• _Given task_
Copy out the records from the line containing "Open the story's three-dot options menu" down to the line containing "tap(141, 14)", both included, with every coordinate in the answers shifted up by 118.

• _Stored rows_
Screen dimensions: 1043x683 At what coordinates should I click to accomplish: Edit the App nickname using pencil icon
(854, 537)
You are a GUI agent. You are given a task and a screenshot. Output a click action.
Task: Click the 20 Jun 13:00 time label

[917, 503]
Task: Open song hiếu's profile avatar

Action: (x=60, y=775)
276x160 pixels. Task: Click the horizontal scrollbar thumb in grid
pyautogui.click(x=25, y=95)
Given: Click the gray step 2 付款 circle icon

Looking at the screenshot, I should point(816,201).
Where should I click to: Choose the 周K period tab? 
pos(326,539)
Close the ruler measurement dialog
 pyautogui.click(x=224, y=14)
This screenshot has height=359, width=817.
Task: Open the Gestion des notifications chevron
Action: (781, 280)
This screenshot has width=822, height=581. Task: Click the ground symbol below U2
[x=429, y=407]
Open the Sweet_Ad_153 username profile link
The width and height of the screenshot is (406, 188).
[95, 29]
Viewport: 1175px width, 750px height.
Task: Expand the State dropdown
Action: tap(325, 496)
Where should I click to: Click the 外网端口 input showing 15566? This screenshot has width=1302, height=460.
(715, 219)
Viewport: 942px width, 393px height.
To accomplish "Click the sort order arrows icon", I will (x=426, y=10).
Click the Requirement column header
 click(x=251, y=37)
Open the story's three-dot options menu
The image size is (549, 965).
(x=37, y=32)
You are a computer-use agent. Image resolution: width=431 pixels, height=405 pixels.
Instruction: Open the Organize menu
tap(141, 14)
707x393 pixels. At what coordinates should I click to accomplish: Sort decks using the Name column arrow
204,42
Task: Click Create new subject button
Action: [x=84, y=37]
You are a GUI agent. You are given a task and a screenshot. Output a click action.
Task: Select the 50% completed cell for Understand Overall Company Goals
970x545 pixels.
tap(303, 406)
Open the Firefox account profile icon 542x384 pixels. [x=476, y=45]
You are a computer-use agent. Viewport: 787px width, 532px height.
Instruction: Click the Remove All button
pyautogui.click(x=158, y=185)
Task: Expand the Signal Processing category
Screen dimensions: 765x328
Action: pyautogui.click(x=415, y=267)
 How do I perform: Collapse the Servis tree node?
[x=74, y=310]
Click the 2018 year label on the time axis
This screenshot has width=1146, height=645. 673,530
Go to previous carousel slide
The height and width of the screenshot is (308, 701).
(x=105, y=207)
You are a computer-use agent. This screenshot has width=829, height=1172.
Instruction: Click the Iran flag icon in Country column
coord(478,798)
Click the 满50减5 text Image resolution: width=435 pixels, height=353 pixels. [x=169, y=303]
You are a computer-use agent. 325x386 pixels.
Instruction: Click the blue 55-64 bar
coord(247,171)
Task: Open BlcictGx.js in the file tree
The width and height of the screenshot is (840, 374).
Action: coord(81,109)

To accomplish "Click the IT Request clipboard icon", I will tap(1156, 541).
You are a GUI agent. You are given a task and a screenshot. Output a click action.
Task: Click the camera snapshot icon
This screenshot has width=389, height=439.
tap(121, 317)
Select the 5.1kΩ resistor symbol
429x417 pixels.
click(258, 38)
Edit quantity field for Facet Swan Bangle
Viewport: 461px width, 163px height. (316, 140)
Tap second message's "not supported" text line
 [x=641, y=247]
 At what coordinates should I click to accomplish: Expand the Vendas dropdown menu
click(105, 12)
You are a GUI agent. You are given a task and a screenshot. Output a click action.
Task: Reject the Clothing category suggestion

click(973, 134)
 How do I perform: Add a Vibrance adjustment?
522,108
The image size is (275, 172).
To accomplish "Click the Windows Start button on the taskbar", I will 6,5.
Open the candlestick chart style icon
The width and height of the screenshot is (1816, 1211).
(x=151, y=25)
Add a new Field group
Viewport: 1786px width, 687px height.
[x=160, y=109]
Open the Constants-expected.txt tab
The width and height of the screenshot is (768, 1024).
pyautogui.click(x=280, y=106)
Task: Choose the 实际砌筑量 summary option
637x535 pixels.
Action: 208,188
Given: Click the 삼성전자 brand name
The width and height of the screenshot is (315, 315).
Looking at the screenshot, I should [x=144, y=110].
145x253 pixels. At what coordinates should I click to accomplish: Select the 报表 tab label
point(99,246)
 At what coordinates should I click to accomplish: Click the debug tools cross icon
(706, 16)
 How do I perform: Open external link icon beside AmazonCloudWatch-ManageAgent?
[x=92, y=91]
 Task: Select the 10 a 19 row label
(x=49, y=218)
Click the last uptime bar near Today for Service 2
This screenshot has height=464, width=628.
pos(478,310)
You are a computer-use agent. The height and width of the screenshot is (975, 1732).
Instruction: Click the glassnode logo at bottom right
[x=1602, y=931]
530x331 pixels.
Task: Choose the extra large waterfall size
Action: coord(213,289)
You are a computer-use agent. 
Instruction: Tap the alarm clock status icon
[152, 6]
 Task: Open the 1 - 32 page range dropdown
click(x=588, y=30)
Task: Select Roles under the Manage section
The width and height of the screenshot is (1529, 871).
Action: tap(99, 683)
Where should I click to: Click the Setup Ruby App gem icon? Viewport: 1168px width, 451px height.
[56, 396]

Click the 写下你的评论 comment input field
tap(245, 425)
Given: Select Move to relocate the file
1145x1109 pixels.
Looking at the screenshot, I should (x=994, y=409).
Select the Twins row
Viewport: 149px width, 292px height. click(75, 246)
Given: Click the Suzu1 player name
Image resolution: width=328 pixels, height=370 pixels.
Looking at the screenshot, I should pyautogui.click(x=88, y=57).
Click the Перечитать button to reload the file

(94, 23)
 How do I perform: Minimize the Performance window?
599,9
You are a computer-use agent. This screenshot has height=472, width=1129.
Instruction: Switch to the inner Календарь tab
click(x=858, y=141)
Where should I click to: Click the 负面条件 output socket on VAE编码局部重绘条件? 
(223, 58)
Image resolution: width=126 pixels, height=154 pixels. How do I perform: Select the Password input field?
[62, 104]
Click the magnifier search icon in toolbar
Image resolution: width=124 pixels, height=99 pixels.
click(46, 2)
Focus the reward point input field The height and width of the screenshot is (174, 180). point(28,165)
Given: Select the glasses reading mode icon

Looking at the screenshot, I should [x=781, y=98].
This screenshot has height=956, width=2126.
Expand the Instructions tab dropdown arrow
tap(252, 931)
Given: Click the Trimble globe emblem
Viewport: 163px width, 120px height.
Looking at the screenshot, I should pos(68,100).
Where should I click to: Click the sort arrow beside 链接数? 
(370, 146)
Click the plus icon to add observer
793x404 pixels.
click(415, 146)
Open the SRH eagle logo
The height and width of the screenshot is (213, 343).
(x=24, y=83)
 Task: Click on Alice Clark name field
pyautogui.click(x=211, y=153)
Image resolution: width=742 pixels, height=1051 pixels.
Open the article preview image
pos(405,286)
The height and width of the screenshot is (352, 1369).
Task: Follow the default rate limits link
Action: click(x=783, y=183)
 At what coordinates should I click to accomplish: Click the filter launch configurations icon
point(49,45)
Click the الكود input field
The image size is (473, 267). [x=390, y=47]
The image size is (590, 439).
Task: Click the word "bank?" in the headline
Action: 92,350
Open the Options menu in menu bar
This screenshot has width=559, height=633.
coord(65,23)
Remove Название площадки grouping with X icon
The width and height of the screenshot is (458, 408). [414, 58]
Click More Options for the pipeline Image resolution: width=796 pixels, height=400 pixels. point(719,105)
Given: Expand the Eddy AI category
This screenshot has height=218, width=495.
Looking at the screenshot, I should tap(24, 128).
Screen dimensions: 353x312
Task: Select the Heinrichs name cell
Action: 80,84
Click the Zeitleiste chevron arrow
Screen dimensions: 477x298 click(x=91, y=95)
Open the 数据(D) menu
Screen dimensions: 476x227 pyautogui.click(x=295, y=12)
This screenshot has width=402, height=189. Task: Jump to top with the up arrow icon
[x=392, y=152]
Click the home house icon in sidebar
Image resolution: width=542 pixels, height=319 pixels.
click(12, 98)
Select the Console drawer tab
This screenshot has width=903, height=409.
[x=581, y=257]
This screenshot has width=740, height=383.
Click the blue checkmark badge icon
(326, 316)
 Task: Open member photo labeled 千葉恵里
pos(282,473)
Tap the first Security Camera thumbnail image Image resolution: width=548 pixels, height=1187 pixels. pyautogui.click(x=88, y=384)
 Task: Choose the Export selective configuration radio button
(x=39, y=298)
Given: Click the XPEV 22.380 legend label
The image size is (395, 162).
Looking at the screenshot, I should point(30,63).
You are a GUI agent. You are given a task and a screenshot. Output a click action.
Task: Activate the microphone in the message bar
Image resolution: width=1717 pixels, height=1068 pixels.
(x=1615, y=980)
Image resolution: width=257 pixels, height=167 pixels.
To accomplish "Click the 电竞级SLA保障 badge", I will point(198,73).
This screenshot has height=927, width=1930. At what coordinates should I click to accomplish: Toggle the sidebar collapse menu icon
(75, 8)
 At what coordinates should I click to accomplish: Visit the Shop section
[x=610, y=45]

• _Exercise result_
Open the story's three-dot options menu
The image size is (549, 965).
(x=155, y=150)
You are a computer-use agent. Image resolution: width=431 pixels, height=405 pixels.
Instruction: Open the Organize menu
tap(259, 132)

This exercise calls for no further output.